Czytaj także: 15 milionów osób w Polsce może doświadczyć niedoborów wody. Nowy raport IPCC
„Nie czas na odwrót”
„W Europie nie ma wątpliwości, że musimy natychmiast ograniczyć import gazu, ropy i węgla. Rządy europejskie zgadzają się, że najszybciej uniezależnimy się od importu paliw kopalnych rozwijając odnawialne źródła energii, instalując pompy ciepła i zwiększając efektywność energetyczną. To właśnie realizacja polityki klimatycznej UE zapewni nam bezpieczeństwo. Minister Moskwa neguje podstawy strategii energetycznej UE nie proponując nic w zamian. W obecnej sytuacji to najmniej nierozsądne” – ocenia Paweł Czyżak, starszy analityk ds. energii i klimatu w think tanku Ember.
„To nie czas na odwrót. To czas odważnych decyzji. W polityce energetycznej UE musimy odejść od uzależnienia od importu paliw kopalnych z Rosji. Zarówno węgla, gazu jak i ropy naftowej” – komentuje Marcin Korolec, dyrektor Instytutu Zielonej Gospodarki i były minister środowiska.
Czytaj także: Czy jesteśmy zależni od rosyjskich surowców? [DANE]
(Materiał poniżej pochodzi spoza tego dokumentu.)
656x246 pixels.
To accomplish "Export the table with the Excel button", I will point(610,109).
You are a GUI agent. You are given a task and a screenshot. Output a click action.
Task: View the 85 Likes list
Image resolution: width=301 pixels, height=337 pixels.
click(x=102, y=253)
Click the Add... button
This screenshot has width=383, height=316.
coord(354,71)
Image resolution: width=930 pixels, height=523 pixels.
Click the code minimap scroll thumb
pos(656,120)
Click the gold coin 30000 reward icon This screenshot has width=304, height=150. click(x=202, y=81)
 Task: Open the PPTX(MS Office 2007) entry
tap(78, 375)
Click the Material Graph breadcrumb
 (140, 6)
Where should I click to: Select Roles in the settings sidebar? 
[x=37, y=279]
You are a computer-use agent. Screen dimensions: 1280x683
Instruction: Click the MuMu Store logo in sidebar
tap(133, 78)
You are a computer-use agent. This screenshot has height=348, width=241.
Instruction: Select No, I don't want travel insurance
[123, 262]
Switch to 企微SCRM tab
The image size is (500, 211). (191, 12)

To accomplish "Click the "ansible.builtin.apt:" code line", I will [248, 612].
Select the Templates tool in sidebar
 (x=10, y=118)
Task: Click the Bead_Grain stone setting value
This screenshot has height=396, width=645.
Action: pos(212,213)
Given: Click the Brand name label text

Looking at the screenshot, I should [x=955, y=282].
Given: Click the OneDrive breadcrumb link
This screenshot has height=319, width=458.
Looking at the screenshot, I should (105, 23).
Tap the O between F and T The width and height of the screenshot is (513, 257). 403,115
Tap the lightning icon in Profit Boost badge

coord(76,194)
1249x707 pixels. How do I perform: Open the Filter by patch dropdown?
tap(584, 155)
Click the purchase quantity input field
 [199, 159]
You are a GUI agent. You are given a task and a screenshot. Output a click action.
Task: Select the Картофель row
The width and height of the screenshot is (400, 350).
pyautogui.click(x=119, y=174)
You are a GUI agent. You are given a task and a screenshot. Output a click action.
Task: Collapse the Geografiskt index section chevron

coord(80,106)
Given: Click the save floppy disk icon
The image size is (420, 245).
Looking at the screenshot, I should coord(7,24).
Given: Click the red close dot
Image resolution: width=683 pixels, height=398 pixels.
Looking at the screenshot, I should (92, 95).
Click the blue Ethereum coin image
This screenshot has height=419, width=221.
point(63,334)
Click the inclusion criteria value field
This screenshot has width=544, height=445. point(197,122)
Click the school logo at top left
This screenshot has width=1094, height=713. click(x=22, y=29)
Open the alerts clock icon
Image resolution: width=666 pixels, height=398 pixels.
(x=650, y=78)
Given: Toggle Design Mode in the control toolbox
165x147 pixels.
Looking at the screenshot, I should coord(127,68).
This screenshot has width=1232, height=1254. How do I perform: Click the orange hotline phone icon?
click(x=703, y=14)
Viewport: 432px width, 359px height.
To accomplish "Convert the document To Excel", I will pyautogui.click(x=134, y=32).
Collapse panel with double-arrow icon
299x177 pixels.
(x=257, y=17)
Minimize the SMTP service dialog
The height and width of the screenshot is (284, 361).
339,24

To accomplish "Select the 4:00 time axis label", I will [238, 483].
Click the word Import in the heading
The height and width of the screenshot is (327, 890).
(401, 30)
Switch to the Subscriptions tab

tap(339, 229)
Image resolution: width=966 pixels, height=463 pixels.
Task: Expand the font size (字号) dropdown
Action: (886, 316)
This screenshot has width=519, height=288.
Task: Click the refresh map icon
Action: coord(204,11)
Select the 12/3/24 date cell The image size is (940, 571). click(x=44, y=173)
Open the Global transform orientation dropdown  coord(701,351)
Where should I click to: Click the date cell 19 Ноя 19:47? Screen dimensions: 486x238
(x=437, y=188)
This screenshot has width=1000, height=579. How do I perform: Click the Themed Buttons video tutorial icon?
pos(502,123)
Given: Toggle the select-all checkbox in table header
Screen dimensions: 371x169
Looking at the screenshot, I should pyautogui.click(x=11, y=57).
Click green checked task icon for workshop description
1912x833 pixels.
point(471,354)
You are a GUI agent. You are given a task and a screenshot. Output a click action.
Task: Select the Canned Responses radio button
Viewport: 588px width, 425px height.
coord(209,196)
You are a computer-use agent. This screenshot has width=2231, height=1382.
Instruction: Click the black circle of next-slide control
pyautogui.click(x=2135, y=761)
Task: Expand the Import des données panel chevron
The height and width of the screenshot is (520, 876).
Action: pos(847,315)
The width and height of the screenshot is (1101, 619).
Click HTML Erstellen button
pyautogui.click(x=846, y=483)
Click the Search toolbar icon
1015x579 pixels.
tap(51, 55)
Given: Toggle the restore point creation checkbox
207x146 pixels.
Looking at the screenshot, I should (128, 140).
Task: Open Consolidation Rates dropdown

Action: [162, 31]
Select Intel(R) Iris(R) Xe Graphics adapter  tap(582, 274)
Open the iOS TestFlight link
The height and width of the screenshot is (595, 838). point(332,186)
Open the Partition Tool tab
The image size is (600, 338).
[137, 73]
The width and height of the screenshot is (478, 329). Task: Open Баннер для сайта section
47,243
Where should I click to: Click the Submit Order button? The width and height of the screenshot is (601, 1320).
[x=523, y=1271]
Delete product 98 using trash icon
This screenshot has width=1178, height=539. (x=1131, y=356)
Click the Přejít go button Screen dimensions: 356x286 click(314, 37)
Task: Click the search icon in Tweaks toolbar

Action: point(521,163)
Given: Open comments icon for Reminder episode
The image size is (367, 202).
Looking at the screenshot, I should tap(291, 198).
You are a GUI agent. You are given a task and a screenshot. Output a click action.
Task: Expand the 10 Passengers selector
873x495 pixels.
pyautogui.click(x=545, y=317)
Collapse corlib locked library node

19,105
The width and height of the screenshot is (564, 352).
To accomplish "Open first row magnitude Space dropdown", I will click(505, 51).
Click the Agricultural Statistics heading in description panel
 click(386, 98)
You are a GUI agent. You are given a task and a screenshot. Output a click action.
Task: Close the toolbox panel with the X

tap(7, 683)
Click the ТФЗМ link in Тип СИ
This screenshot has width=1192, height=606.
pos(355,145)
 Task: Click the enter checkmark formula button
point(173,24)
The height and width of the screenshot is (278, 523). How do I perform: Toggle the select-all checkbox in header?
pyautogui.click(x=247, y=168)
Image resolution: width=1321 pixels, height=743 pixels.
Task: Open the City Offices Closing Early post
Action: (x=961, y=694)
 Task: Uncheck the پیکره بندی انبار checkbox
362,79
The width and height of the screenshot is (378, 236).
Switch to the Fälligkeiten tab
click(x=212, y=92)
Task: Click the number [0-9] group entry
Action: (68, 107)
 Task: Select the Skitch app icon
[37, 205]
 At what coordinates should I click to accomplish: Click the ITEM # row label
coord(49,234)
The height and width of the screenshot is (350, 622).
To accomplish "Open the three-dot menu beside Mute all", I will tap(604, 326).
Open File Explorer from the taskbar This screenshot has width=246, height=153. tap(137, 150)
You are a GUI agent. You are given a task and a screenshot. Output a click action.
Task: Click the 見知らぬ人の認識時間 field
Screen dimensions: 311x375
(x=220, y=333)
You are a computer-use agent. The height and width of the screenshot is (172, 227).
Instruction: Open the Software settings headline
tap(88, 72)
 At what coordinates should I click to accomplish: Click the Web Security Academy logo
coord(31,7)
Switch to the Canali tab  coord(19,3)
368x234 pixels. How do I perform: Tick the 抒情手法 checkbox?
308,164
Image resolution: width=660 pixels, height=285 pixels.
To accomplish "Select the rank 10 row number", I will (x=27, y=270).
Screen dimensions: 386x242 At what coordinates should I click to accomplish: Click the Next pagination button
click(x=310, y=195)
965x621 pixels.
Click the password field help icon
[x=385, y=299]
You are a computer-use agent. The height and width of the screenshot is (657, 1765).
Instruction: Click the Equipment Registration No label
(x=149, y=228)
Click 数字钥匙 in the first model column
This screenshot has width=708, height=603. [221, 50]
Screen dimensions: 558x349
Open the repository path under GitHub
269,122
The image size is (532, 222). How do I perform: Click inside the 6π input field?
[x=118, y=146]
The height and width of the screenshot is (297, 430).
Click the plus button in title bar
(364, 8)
„W przypadku Polski, to na pewno nie jest czas na rezygnację z europejskiej polityki klimatycznej. Wprost przeciwnie, w momencie, kiedy w naturalny sposób stajemy się adwokatem członkostwa Ukrainy w Unii Europejskiej, powinniśmy jak najszybciej, zakończyć nasze spory z UE. Jest to warunek abyśmy mogli korzystać zarówno z KPO jak i funduszy pochodzących z budżetu Unii. Dzięki tym środkom będziemy nie tylko finansować zieloną transformację polskiej gospodarki, ale również budować nasze przewagi konkurencyjne na przyszłość” – podkreśla Korolec.